What the task asks: Rewrite everything from the line containing "You are a computer-use agent. Viewport: 957px" down to the end of the records, replacing "header" with "heading" and changing nothing else. Leave the pictures out of your answer.

(Records excerpted from a collection)
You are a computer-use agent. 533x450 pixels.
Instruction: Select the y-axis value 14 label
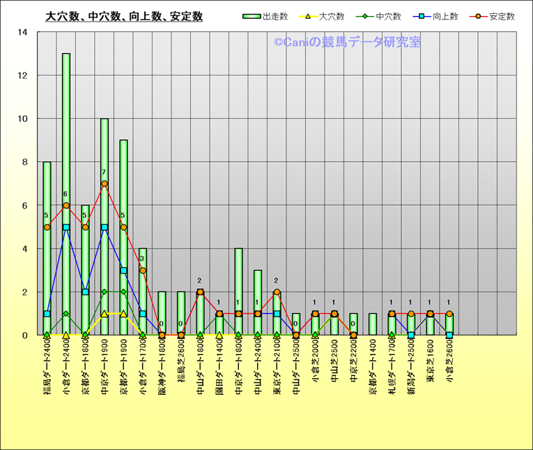(x=23, y=32)
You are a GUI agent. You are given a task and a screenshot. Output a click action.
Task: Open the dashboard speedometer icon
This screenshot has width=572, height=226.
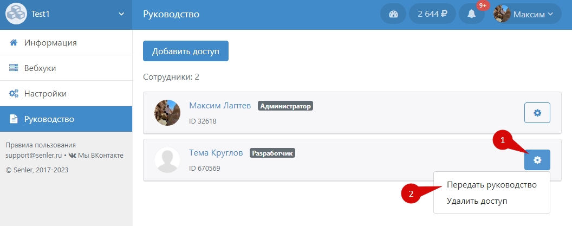(x=393, y=14)
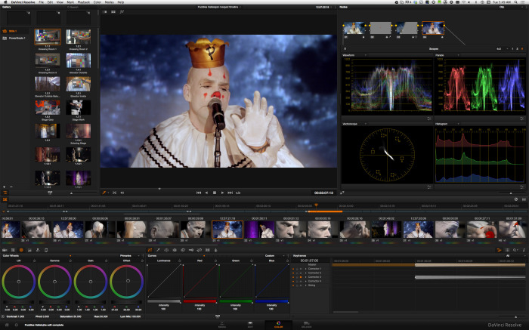Jump to first frame with skip-back icon
This screenshot has width=529, height=330.
198,193
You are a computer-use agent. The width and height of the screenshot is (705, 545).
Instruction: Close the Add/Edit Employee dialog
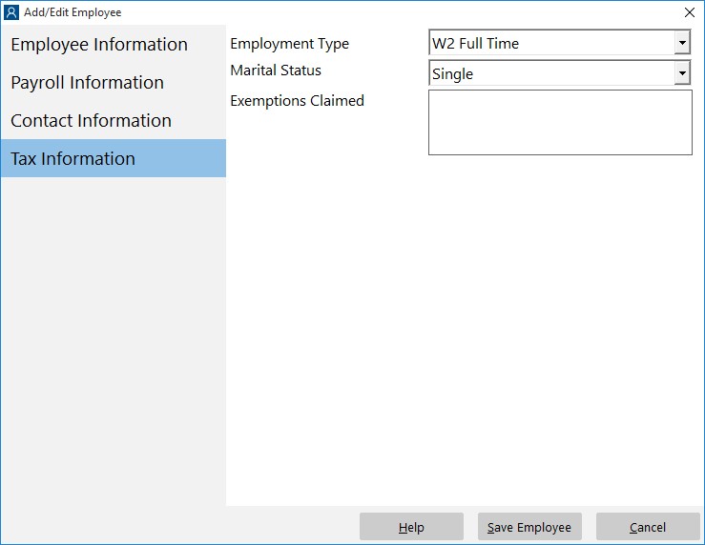tap(690, 12)
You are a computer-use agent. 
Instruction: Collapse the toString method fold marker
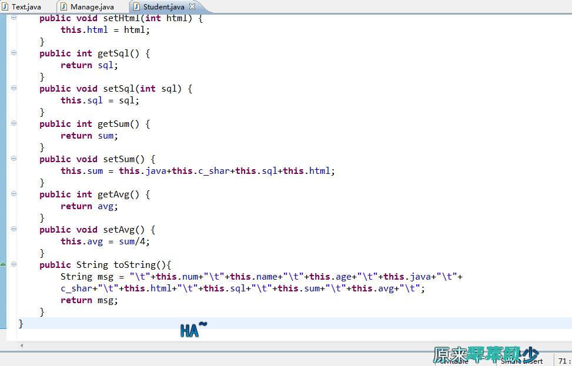[14, 264]
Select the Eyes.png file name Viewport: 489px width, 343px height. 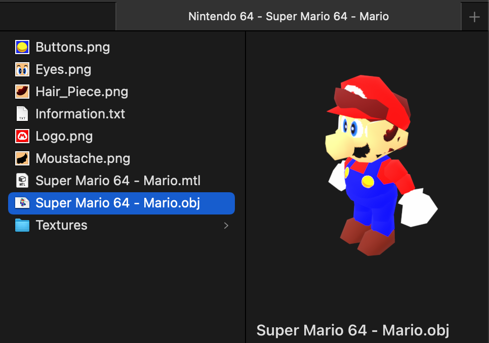click(x=63, y=69)
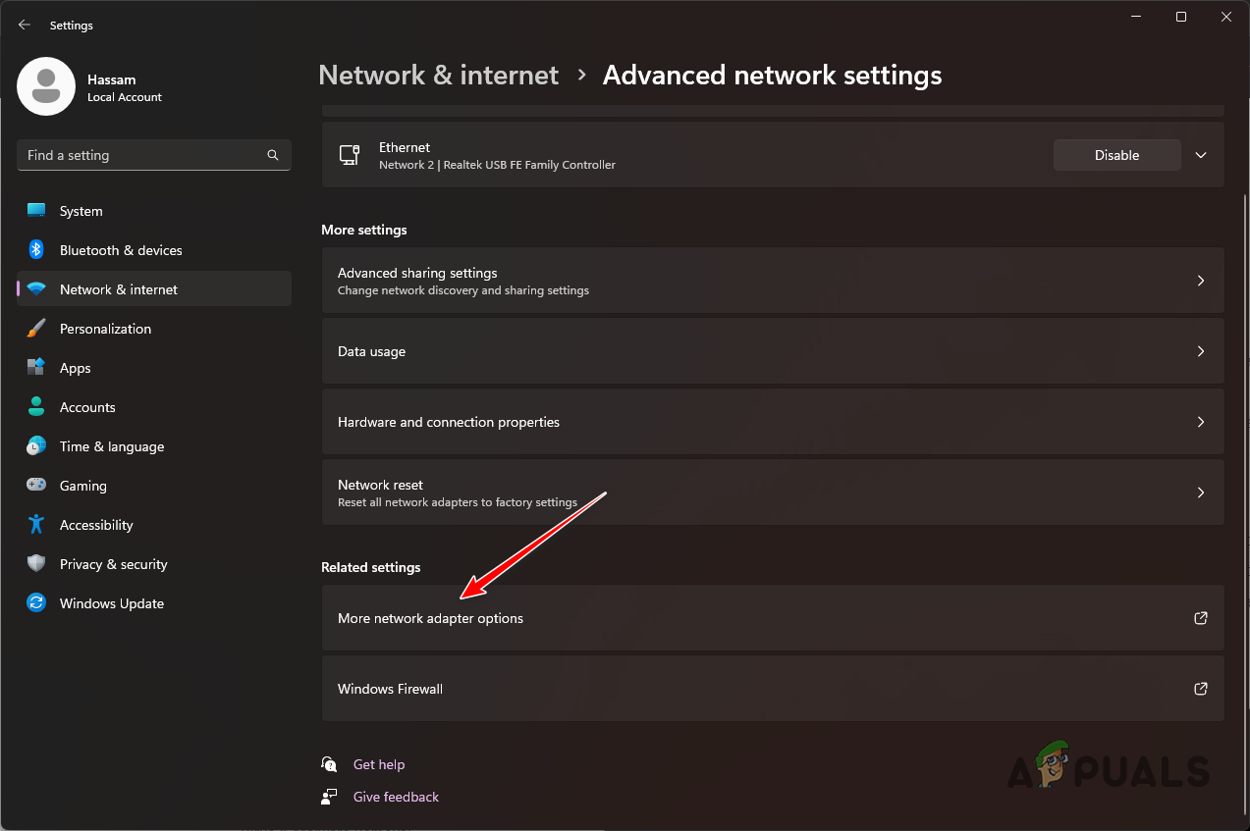Go to Apps settings
Viewport: 1250px width, 831px height.
pos(77,367)
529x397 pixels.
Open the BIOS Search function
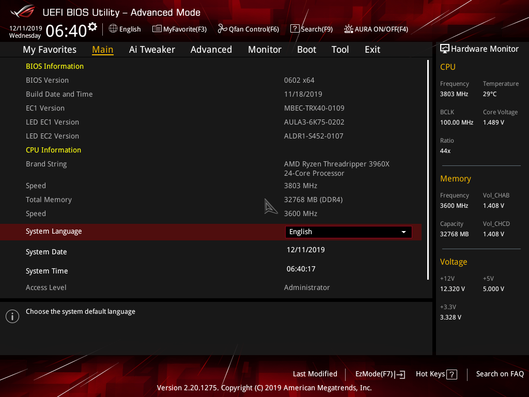coord(311,29)
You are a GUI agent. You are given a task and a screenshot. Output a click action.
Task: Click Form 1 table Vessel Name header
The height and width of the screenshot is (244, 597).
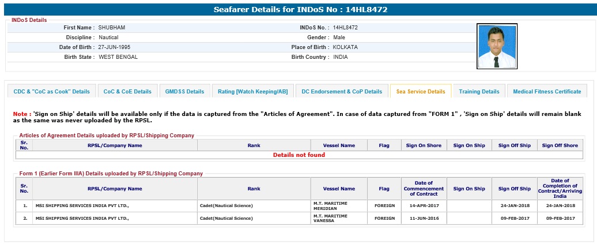pos(339,189)

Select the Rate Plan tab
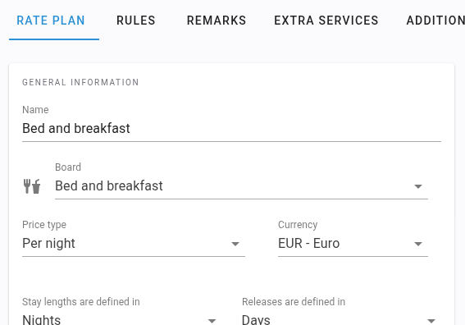coord(51,21)
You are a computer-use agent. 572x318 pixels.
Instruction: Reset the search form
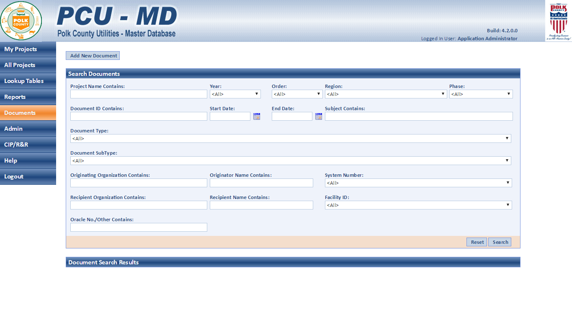[x=477, y=242]
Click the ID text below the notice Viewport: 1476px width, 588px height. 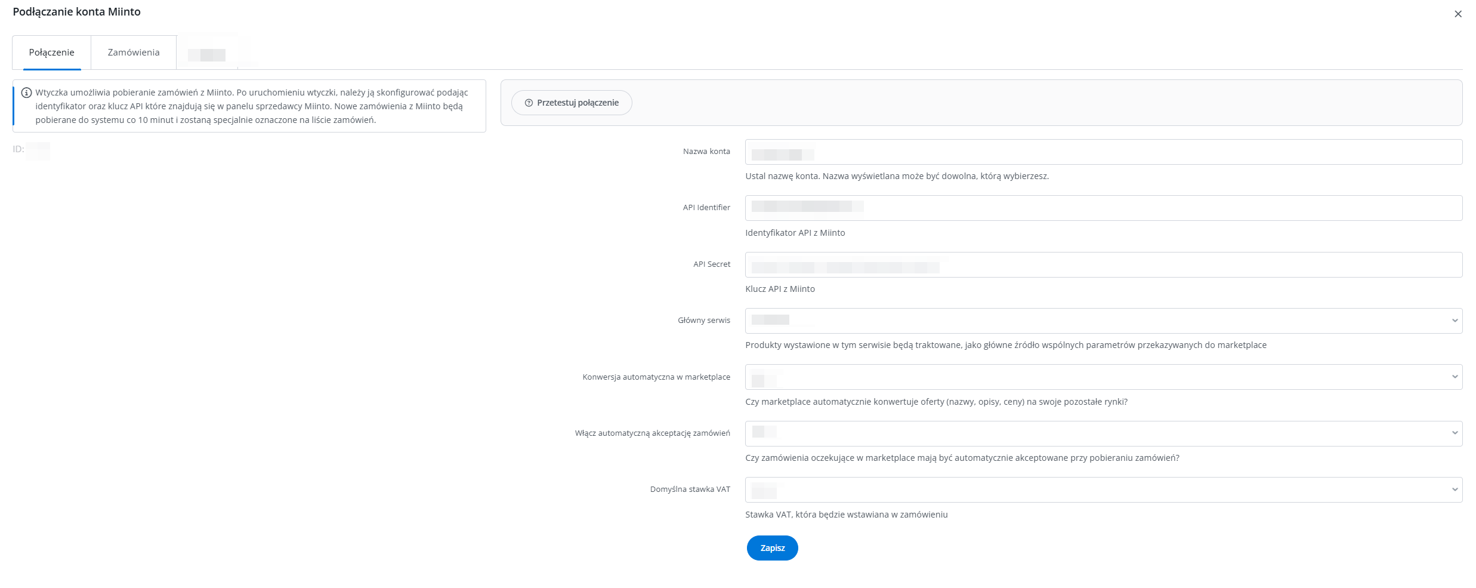coord(18,149)
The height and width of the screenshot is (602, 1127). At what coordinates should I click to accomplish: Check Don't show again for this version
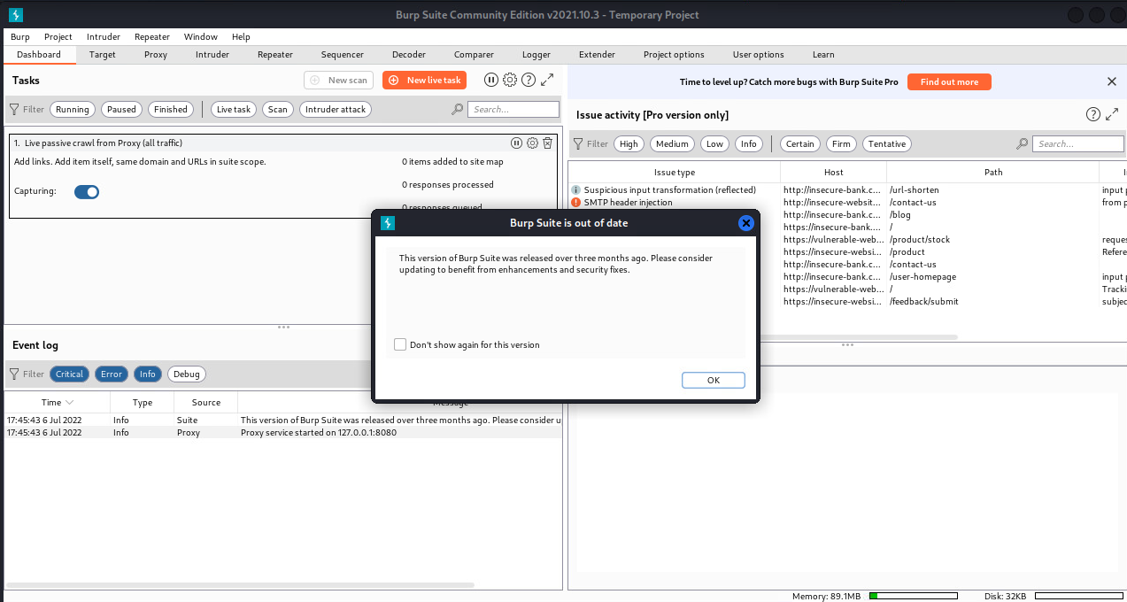tap(400, 344)
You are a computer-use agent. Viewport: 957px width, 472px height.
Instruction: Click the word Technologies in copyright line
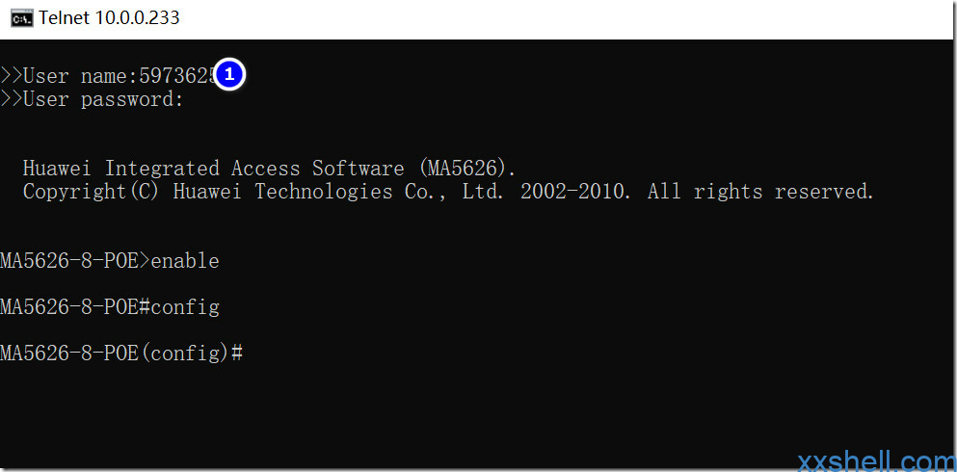pos(324,192)
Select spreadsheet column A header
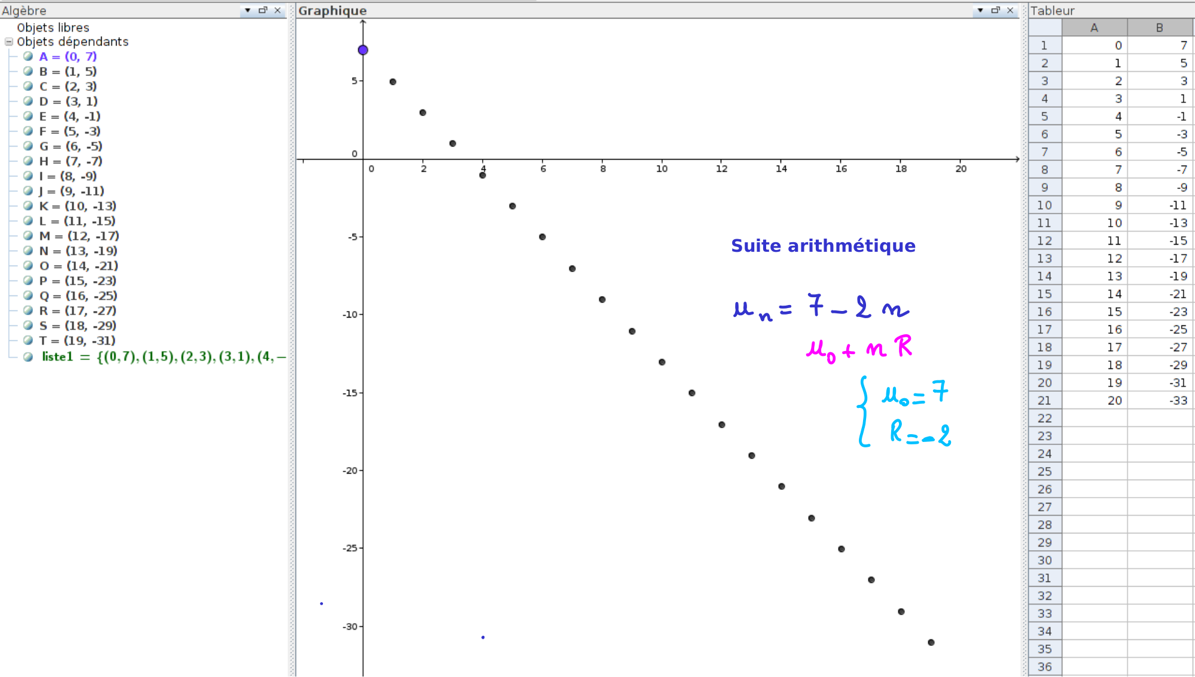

Solution to the exercise:
You are a computer-use agent. Viewport: 957px width, 472px height.
Instruction: Click the word Technologies in copyright line
pos(324,192)
Select spreadsheet column A heading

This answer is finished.